Two Sample Variance Test Calculator

Test variance equality using sample sizes and deviations. Review F score, p value, and decisions. Plan robust comparisons with readable tables, charts, and exports.

Calculator Inputs

Sample 1 Label

Sample 2 Label

Alternative Hypothesis

Sample 1 Size

Sample 1 Variance

Sample 2 Size

Sample 2 Variance

Significance Level (α)

Displayed Decimals

Reset

Formula Used

F statistic: F = s₁² / s₂²

Degrees of freedom: df1 = n₁ - 1 and df2 = n₂ - 1

Two-sided p value: 2 × min(F-CDF(F), 1 − F-CDF(F))

Confidence interval for σ₁² / σ₂²: ratio divided by appropriate F critical values.

This calculator uses the F distribution to compare two independent sample variances and determine whether the population variances can be treated as equal.

How to Use This Calculator

Enter labels for both samples to keep the output readable.
Provide each sample size and its sample variance.
Choose a significance level such as 0.05 or 0.01.
Select the correct hypothesis direction: two-sided, greater, or less.
Press Run Variance Test to view the result summary above the form.
Review the p value, critical values, confidence interval, and decision statement.
Use the CSV and PDF buttons to export the result table.

Example Data Table

Sample	Size	Variance	Standard Deviation	Degrees of Freedom
Machine A Output	25	18.40	4.2895	24
Machine B Output	20	11.20	3.3466	19

Using these values gives an F statistic of approximately 1.6429, which can be checked against the F distribution using the selected alternative hypothesis.

Frequently Asked Questions

1. What does this calculator test?

It compares two independent sample variances using an F test.

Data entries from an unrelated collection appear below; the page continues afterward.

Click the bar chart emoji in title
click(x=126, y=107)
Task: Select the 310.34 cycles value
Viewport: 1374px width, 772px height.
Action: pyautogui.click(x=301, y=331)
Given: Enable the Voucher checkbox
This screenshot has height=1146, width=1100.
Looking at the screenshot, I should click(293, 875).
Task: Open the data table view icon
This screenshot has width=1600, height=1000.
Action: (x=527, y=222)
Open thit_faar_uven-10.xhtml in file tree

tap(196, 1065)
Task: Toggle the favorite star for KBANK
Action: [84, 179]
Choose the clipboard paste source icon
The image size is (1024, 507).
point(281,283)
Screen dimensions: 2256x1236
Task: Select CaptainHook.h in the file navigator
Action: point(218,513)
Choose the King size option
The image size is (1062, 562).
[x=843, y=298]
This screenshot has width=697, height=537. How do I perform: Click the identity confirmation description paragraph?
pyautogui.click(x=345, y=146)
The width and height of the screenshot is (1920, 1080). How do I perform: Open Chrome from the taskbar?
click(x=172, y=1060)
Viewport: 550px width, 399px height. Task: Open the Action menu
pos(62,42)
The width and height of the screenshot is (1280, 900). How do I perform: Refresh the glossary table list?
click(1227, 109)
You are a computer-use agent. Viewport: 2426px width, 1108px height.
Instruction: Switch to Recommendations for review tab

The goal is to assess whether the underlying population variances appear equal or significantly different.

2. When should I use a two-sided test?

Use a two-sided test when you only want to know whether the variances differ, without assuming which sample should have the larger variance.

3. What does the p value mean here?

The p value measures how unusual your observed variance ratio is under the null hypothesis of equal population variances. Smaller values provide stronger evidence against equality.

4. Why are sample sizes important?

Sample sizes determine the test’s degrees of freedom. Those degrees of freedom shape the F distribution and directly affect critical values and p value calculations.

5. Can I enter standard deviations instead of variances?

This page expects variances. If you have standard deviations, square them first. For example, a standard deviation of 3 becomes a variance of 9.

6. What assumptions should hold for the F test?

The samples should be independent, and each population should be approximately normal. Strong non-normality can make the F test sensitive and less reliable.

7. What does the confidence interval show?

It estimates a plausible range for the population variance ratio. If the interval includes 1, that often supports no meaningful variance difference at the same confidence level.

8. Why might equal-variance testing matter?

Many later procedures, such as pooled t tests and process comparisons, depend on whether equal-variance assumptions are reasonable for the data.